A program in a MATLAB/Simulink environment that allows for the modeling of non-destructive testing procedures was developed. The program imitates signals that describe the movement of the platform that contains the electrode, the air gap sensor, and the paint cartridge above the tank surface. When the metering system passes above an area with a defect, the capacity between the electrode and the CCC is reduced (Fig. 3b), and the system marks the defective area of the tank with paint. A functional diagram of the model is presented in Fig. 4. After startup, block 1 begins modeling the time. The signal from block 1 is sent to blocks 2 and 3 simultaneously. Block 2 contains the data array describing the measurement of the speed relative to the time, while block 3 multiplies the speed and time parameters. Thus, the original coordinate of the electrode x is the output of block 3, and this signal is sent to subsystem 4, which stops the scanning when the electrode reaches the platform edge. In the case that the conditions for continuation of the model are met, the signal of the electrode coordinate, having changed over time, is sent to subsystems 5 and 7. These model the operation of the defect capacity sensor and the gap sensor, respectively.

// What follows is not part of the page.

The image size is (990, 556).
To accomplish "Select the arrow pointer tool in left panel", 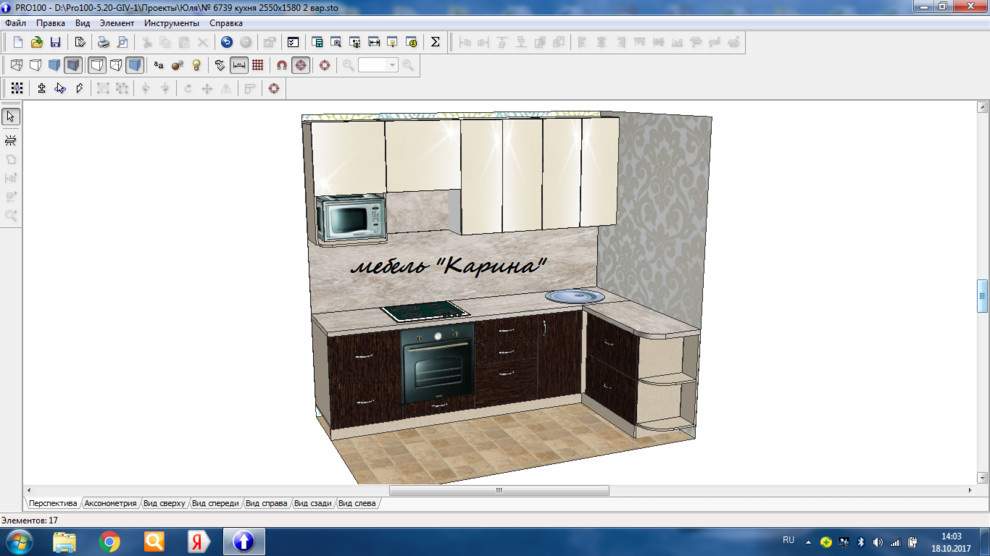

The table function F₅(х, d) is set in block 5 as the law of capacity change, which depends on the coordinate x and the gap d. This function models the defect position, which is as depicted in Fig. 3а. In the case that no defect is found, F₅(х, d) = Const, and the transfer function $W_6(p)=\raisebox{1ex}{$k_6$}\!\left/ \!\raisebox{-1ex}{$(T_{6}p+1)$}\right.$ are described in an electrical signal via the dynamic capacity conversion link. In block 7, the gap change of the coordinate is set by the table function F₇(х), the value of which is converted via the dynamic link to an electrical signal with the transfer function $W_7(p)=\raisebox{1ex}{$k_7$}\!\left/ \!\raisebox{-1ex}{$(T_{7}p+1)$}\right.$. The function F₇(х) models the surface bends relative to the reference value, where, in the perfect case, F₇(х) = Const. The function F₈(d) is modeled in the support signal (U₀) generation link and demonstrates the way the signal reference value should be corrected when the gap is changed so that its value is not recognized as a defect at d = Const or F₈(d) = Const. The comparator deducts the signals corresponding to the current and reference values for the current gap of the capacity sensor via the equation ΔU = U₀ $–$ U. The processing device calculates and analyzes the relative deviation ε, and when γ > γ₀, it sends a signal to the nozzle, which makes a note of the defect. The nozzle control device is modeled according to the delay link $W_{11}(p)=e^{-p\tau }$. The recording block records the values of the capacity and the gap depending on the surface coordinate according to the protocol. The developed model allows the device to make examinations in which the following parameters can be varied: platform movement speed; surface roughness; defects in the CCC; and response delay of the sensors and the actuator. The scanning speed and the effect of the sensors’ time constants on the information signals and coordinate determination errors were examined, and the results are presented in Fig. 5.

 

Fig. 5 Capacity change at different scanning speeds. D = b; Т = Т₆ = Т₇ = 0.1 s

 

The diagram shown in Fig. 5 demonstrates that increasing the scanning speed or the time constants of the sensors, T, results in a decrease in the amplitude of the defect signal and a shift in the direction of scanning. When the speed V and the time constants of the links Т are increased, the minimum capacity value is decreased, which affects the ability to detect the defect on the tank surface. These increases also cause a shift in the coordinate of the defect center. At V → ∞ or T → ∞, the difference between the maximum and minimum capacity values tends to be 0 ((ΔС₀ = С_MAX $–$ C_MIN) → 0). At the selected threshold ΔС and with any values of V and Т there arises a situation in which the electrode misses a defect, as the capacity is not able to change to a value larger than the threshold value ΔС. A formula describing the relationship between scanning speed, allowable dynamic error Δх_Д, and the sensor’s structural parameters can be expressed as follows:

$V=\frac{\Delta С(A+B)-b{\epsilon }_0\Delta x_{Д}}{b{\epsilon }_{0}T\cdot \ln [1-\frac{\Delta С(A+B)}{\Delta С(A+B)-b{\epsilon }_0\Delta x_{Д}}]}$. (4)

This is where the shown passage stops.